= Television awards in Latin America =

Television awards in Latin America are or were given by several organizations for contributions in various fields of television in Latin America.

==General==

- Platino Awards, Ibero-America's annual film awards presented by Federación Iberoamericana de Productores Cinematográficos y Audiovisuales (FIPCA), established in 2013. Includes awards for Best Miniseries or TV series, Best Actor in a Miniseries or TV series and Best Actress in a Miniseries or TV series. See :Category:Platino Awards.
  - Platino Award for Best Director
  - Platino Award for Best Ibero-American Film
  - Platino Honorary Award
  - Platino Award for Best Actor
  - Platino Award for Best Actress
- Premios Aura. Annual television awards for original Spanish-language series premiered on streaming platforms. The first ceremony was held in 2024.

==Argentina==

- Clarín Awards. Sponsored since 1998 by the Argentine newspaper Clarín. Honors Argentine achievements in entertainment, sports, literature, and advertising.
- Martín Fierro Awards. Given since 1959 by the Association of Argentine Television and Radio Journalists (APTRA).
- Tato Awards. Released since 2009 by the Cámara Argentina de Productoras Independientes de Televisión (CAPIT). The award is named after the late Tato Bores.

==Brazil==

- Meus Prêmios Nick. Presented since 2000 by Nickelodeon (Brazil), a local version of Nickelodeon Kids' Choice Awards.
- Prêmio Extra de Televisão de melhor telenovela. Presented since 1998 by Jornal Extra, a category of the Prêmio Extra de Televisão, awarded to the best telenovela on Brazilian television.
- Troféu Imprensa. Presented annually since 1958 by Sistema Brasileiro de Televisão (SBT) to honor the best Brazilian television productions, including telenovelas.

==Chile==

- Caleuche Awards. For the best acting performances in movies, television serials, series and miniseries, and comedies. Organized by the Corporation of Actors of Chile (Chileactores), in conjunction with VTR (telecom company).

==Colombia==

- Cartagena Film Festival (Festival Internacional de Cine de Cartagena de Indias: FICCI). Held in Cartagena, Colombia. Promotes Colombian television series, Latin American films and short films.

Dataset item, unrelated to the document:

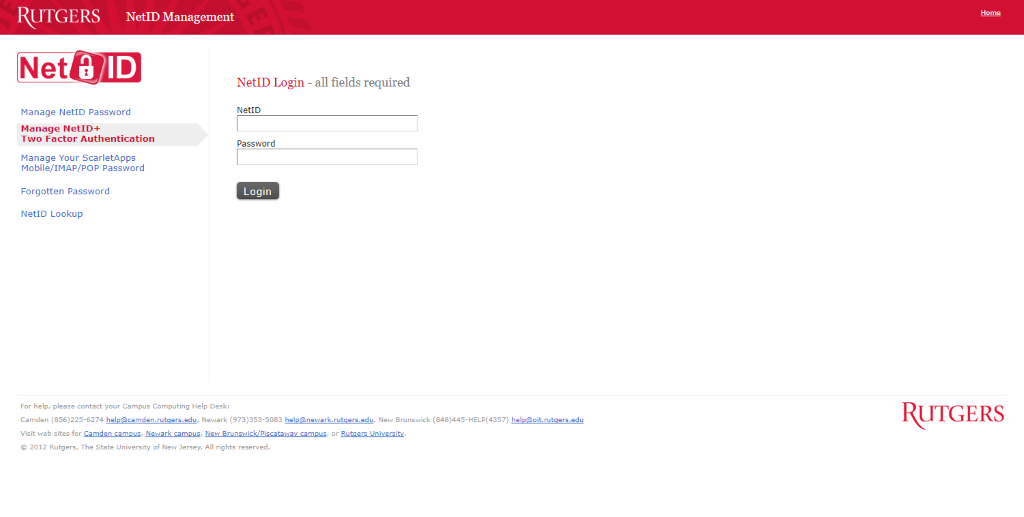Open the help@oit.rutgers.edu email link
1024x517 pixels.
[x=547, y=420]
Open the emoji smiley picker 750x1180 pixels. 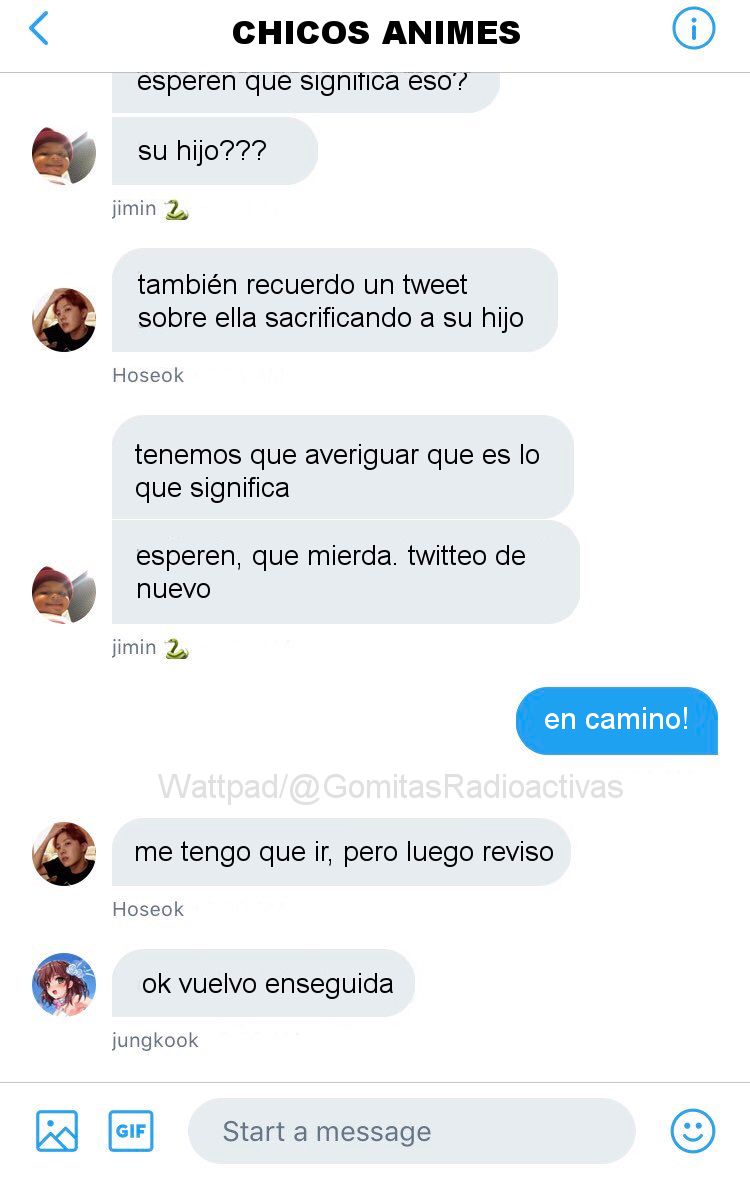pyautogui.click(x=692, y=1130)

Founded in 1959 by Victor Nieto.
- Premios Nuestra Tierra (Our Country Award). Since 2007. Similar to the Latin Grammy Award for music, but restricted to Colombia. Includes "Best Music for TV".
- Macondo Awards

==Mexico==

- Premios TVyNovelas. Presented since 1983 by Televisa and the magazine TVyNovelas to honor the best Mexican television productions, including telenovelas. See :Category:TVyNovelas Awards.

== Paraguay ==
- Luis Alberto del Paraná Award. Presented by media business JCA Producciones for achievements in Paraguayan radio and television.

==United States==

- Premios Juventud. Presented by the Univision television network. For young Spanish-speaking celebrities in the areas of film, music, sports, fashion, and pop culture.

==Uruguay==

- Iris Award (Uruguay). Presented by the newspaper El País for achievements in Uruguayan radio and television.